Потом я прочел морской контракт, заключенный между леди Харвелл и неким Уорринером А. Либби, патентованным морским капитаном. Судя по статьям контракта, Либби назначался капитаном лондонского и бристольского парохода «Пембрукский замок» и по поручению леди Харвелл должен был «как можно скорее доставить очень ценный и необычный груз» в Бостон. В контракте содержалось несколько конкретных подтверждений, связанных с «двадцать одним драгоценным камнем, перечисленным в приложенном страховом документе». Либби должен был доставить драгоценные камни в кожаном кошельке, который будет прочно прошит и прикреплен к ремню. Этот ремень должен был находиться на его персоне постоянно, даже во время сна. Либби запрещалось открывать кошелек или каким-либо иным способом воздействовать на него и его содержимое. По прибытию в Бостон он должен был немедленно передать ремень и прикрепленный к нему кошелек Оливеру Уэстлейку, эсквайру, из адвокатской конторы «Уэстлейк энд Херви» на Бикон-стрит.

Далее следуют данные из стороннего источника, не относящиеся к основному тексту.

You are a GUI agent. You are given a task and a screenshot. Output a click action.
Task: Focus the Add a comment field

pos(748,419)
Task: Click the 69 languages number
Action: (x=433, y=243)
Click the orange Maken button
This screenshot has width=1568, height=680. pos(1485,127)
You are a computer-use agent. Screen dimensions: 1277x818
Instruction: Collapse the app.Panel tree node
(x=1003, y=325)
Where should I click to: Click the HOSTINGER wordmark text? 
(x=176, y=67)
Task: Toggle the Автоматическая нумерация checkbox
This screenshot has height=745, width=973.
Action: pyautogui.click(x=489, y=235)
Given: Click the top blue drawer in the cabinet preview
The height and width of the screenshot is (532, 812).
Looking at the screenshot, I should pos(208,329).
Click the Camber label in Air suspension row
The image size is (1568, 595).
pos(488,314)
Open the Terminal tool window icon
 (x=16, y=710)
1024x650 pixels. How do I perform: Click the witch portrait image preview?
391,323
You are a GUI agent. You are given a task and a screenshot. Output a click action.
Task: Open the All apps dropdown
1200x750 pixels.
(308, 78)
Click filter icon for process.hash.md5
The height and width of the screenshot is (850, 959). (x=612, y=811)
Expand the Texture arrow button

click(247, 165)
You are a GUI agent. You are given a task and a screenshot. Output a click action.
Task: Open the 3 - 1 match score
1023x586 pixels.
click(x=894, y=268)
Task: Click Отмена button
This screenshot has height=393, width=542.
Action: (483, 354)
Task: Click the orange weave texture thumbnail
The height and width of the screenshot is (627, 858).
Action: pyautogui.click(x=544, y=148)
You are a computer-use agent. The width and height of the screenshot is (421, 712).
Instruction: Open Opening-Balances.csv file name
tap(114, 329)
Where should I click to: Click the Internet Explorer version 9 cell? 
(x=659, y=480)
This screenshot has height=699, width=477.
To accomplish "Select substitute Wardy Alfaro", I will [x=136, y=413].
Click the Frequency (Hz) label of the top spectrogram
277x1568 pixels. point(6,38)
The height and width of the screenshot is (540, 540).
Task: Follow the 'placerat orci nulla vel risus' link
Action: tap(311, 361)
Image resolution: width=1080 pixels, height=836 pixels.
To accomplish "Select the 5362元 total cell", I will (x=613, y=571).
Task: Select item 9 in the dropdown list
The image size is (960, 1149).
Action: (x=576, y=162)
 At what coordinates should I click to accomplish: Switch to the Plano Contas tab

«Очень ценный и необычный груз». Если это то, о чем я думаю, то документ может пролить свет на обнаруженный мною неясный эпизод из жизни леди Харвелл, – эпизод, завершившийся получением ею довольно крупной суммы страховки от «Ллойда». И еще он прольет свет на давнюю морскую тайну, связанную с леди Элизабет и потерей драгоценных камней «Гордость Африки». Я знал, что моя первостепенная задача состоит в том, чтобы убедить оставшихся членов семьи дать мне побольше времени для изучения этих бумаг, хотя в качестве меры предосторожности я на всякий случай сфотографировал их на камеру моего телефона в свете вспышки. Моя следующая задача будет носить более пространный характер и, видимо, включит в себя путешествие с пыльного чердака на берег Северной Америки в поисках места упокоения парохода «Пембрукский замок».
29
Лейк поднялся по последнему узкому пролету винтовой лестницы и, тяжело дыша, отошел в сторону, пропуская остальных. Обычно вершина маяка была его излюбленным местом: вид из кругового окна открывался примечательный, к тому же здесь ему было гарантировано столь желанное одиночество. Но сегодня вид был испорчен грязно-серым, с набухшими облаками небом. А в присутствии еще трех человек от одиночества оставалось одно воспоминание.
Он посмотрел на своих спутников: Кэрол, Констанс, как всегда отстраненную и элегантную, и Пендергаста. На агенте ФБР было черное кашемировое пальто, которое еще сильнее оттеняло его алебастровую кожу.
Лейк неловко пошевелился. Вопреки самому себе, он не мог избавиться от легкого возмущения, оставшегося у него после недавнего разговора с Пендергастом.
– Я полагаю, вы попросили нас об этом не для того, чтобы насладиться видом, – сказал он.
– Ваше предположение верно, – ответил Пендергаст своим шелковым, как бурбон с молоком, голосом. – Я бы хотел довести до вашего сведения статус нашего расследования.
– Значит, вы пересмотрели свое решение, – сказал Лейк. – И готовы держать меня в курсе.
– Дело в том, что мы подошли к той точке в этом деле, где будет разумным поделиться нашими открытиями.
Что-то в голосе Пендергаста заставило Лейка проглотить ответ, который так и просился на язык.
– Сто тридцать лет назад, в ночь на третье февраля, ожесточившиеся и доведенные до отчаяния жители Эксмута – не знаю, сколько их было, но думаю, не много, – привели сюда Мида Слокума, смотрителя, и заставили его погасить маяк. Не исключено, конечно, что Слокум и сам был среди заговорщиков, но его судьба – сломанная шея и явно ощущаемое им чувство вины, его пьяные разговоры о том, что маяк посещают призраки и плачущие дети, – говорит о другом.